Au Japon, le concept du télétravail est relativement étranger. Seuls 13,3 % des entreprises japonaises disposaient en octobre 2016 d’une politique en matière de télétravail (également appelé travail à distance), et uniquement 3,3 % d’entre elles prévoyaient d’en élaborer une, selon une enquête du ministère des Affaires intérieures et des Communications(1).
Quant aux raisons pour lesquelles les entreprises n’autorisaient pas à leurs collaborateurs de travailler à distance, 74,2 % d’entre elles déclaraient ne pas avoir de type de travail adapté à cette fin. Cependant, lorsque le ministère a publié les résultats de cette enquête en juin dernier, il a fait remarquer que les entreprises dotées de systèmes de télétravail étaient 1,6 fois plus productives que celles qui insistaient pour que leurs employés pointent au bureau. Le ministère souhaite maintenant augmenter le taux de télétravail au sein des entreprises, afin qu’il atteigne 30 % d’ici 2020.
Plus de productivité, moins de stress
Même si les heures de travail au Japon sont les plus longues au monde, cela ne se traduit pas forcément par une meilleure productivité. En effet, le pays se classe au 30e rang en termes de productivité et de PIB par habitant, selon des données de l’OCDE datant de 2017(2).

Consignes –
A. Veuillez relever tous les pourcentages cités dans le passage.
B. Selon les données de l'OCDE de 2017 mentionnées dans le passage, à quel rang le Japon se classe-t-il en termes de productivité et de PIB par habitant ?
C. Recopiez le passage en commençant par « Au Japon, le » et en poursuivant jusqu'à « et des Communications(1). ».

Extrait de données –
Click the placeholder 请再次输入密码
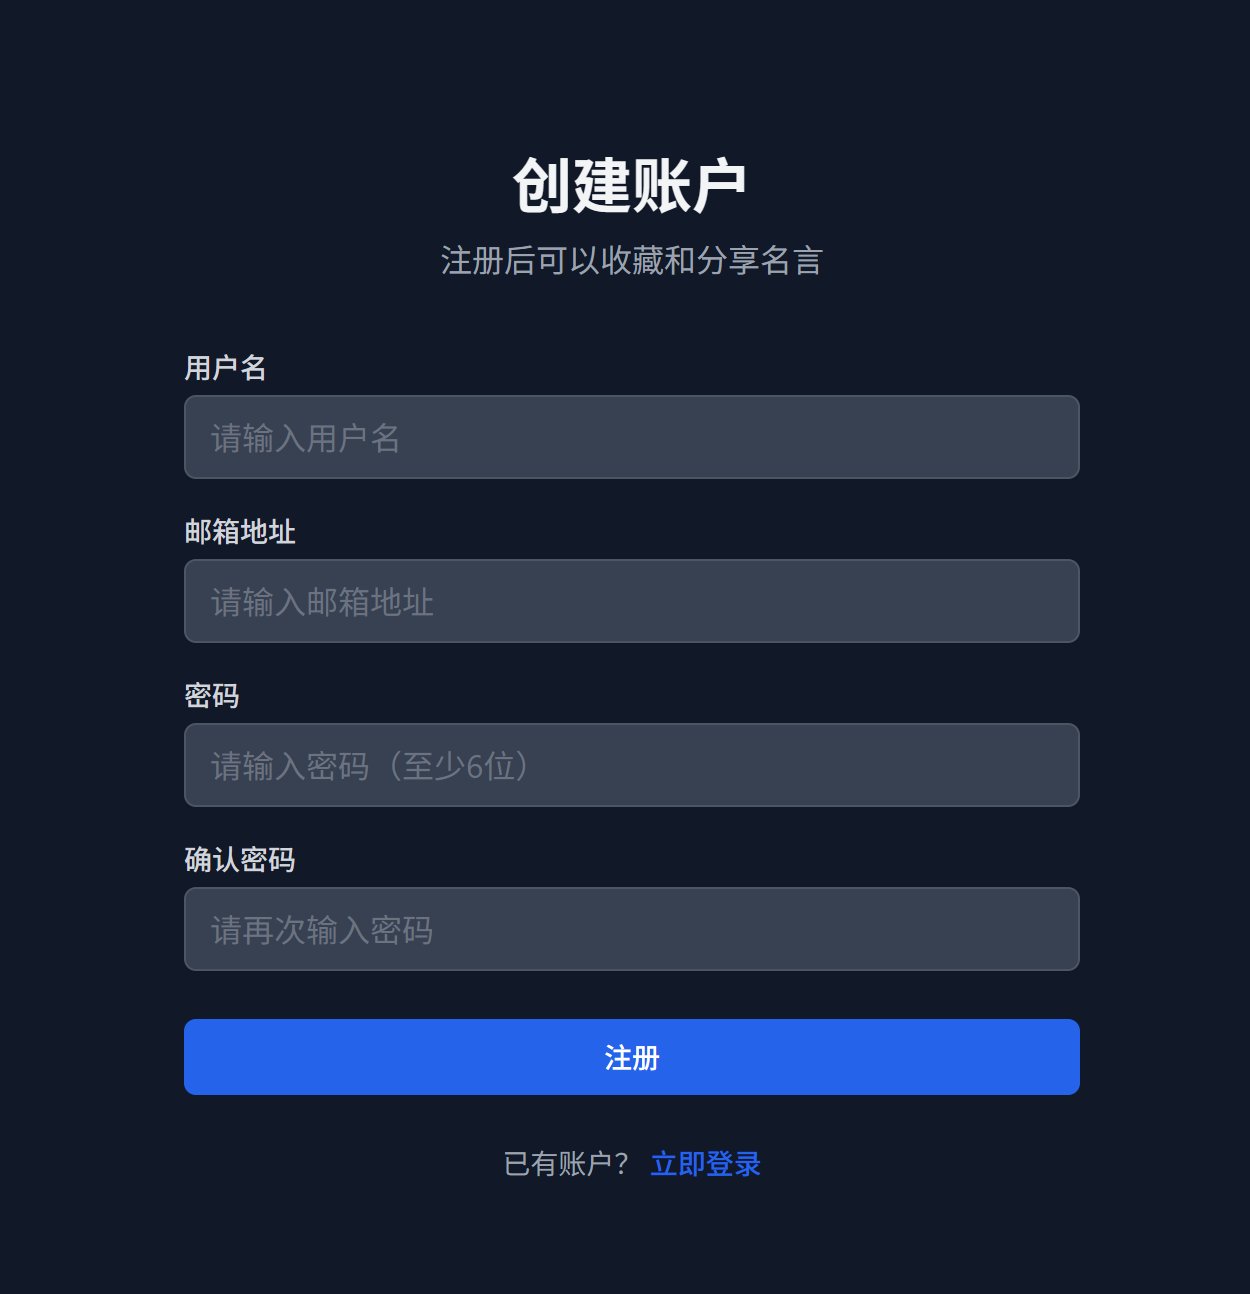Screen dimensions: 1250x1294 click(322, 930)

---

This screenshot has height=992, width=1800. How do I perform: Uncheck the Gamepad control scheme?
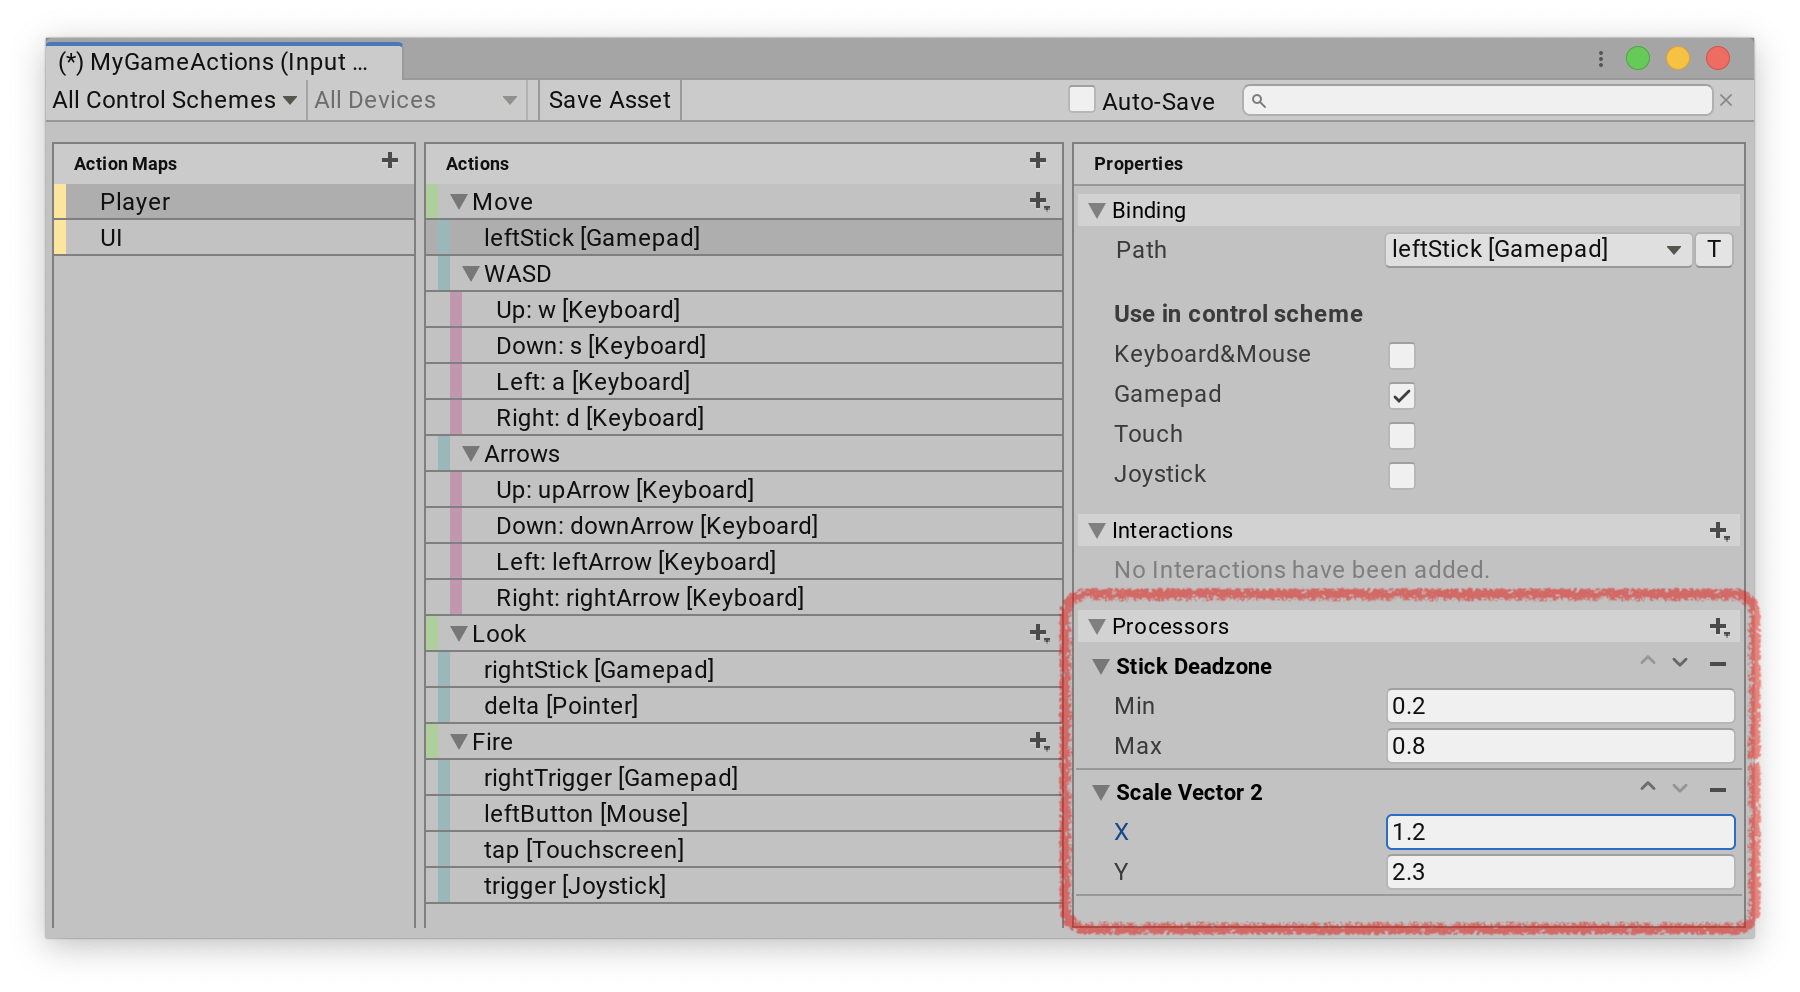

---

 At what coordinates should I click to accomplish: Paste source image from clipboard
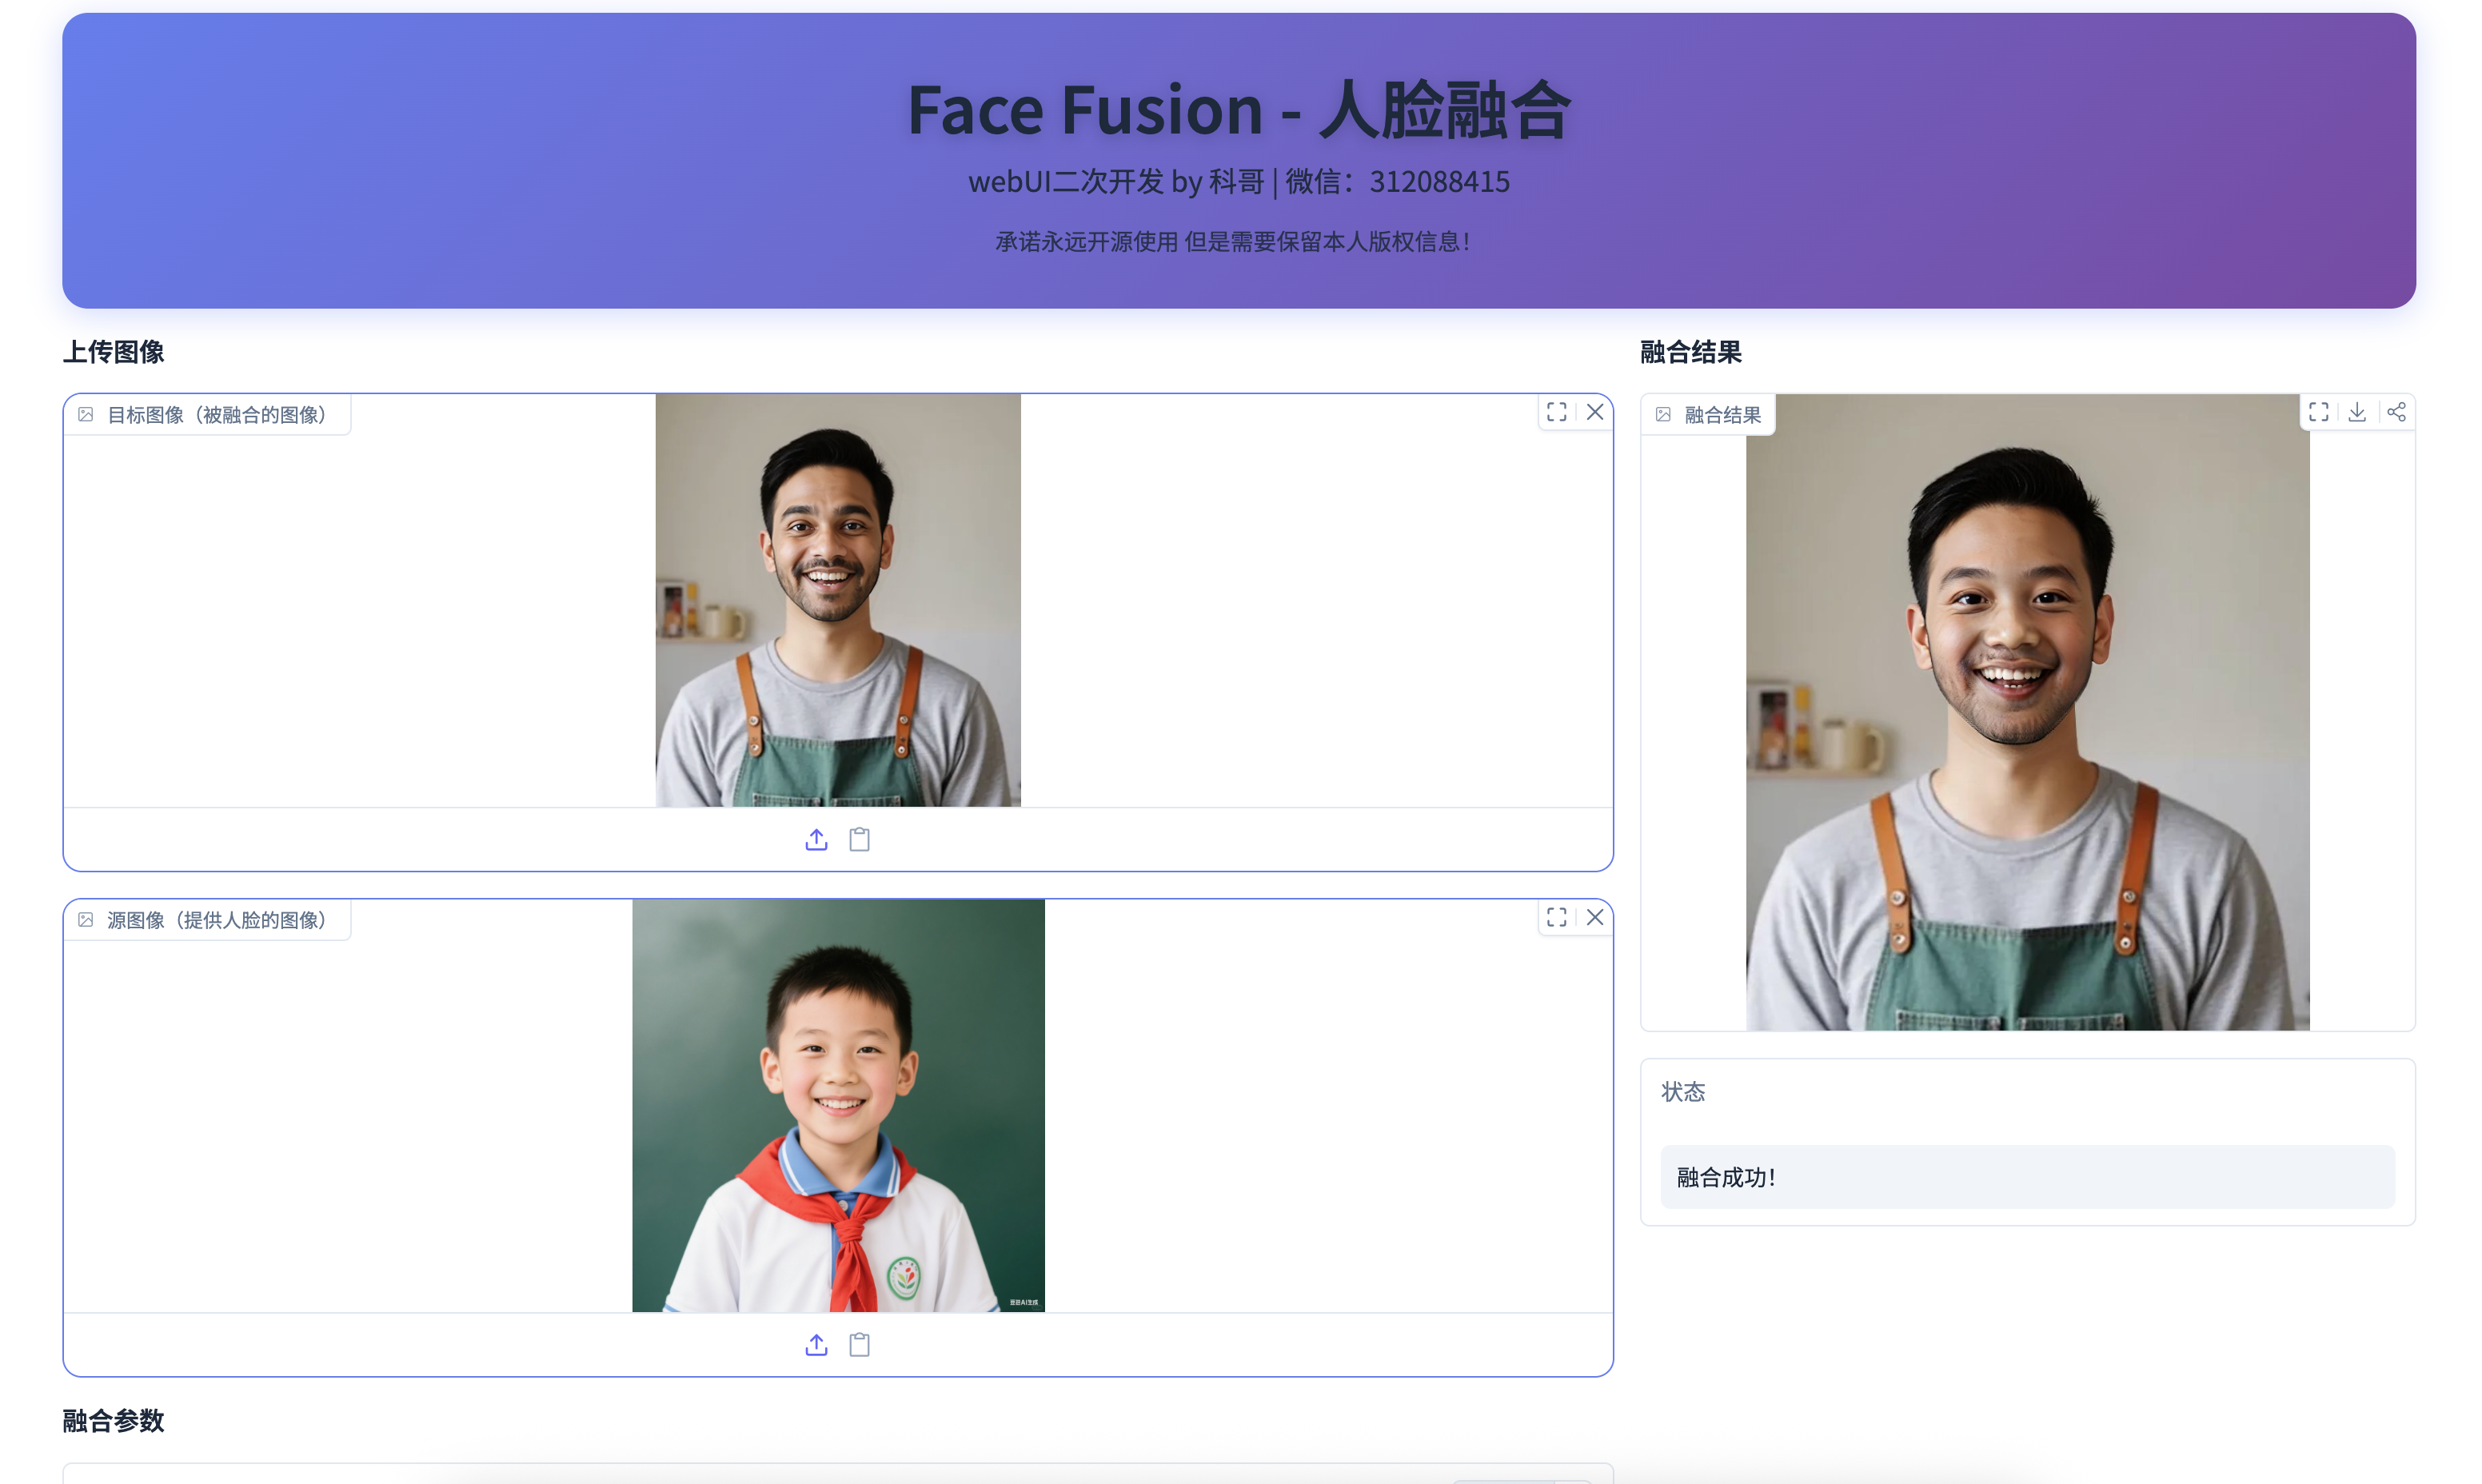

Réponses par consigne –
A. 13,3 %, 3,3 %, 74,2 %, 30 %

B. Au 30e rang.

C.
Au Japon, le concept du télétravail est relativement étranger. Seuls 13,3 % des entreprises japonaises disposaient en octobre 2016 d’une politique en matière de télétravail (également appelé travail à distance), et uniquement 3,3 % d’entre elles prévoyaient d’en élaborer une, selon une enquête du ministère des Affaires intérieures et des Communications(1).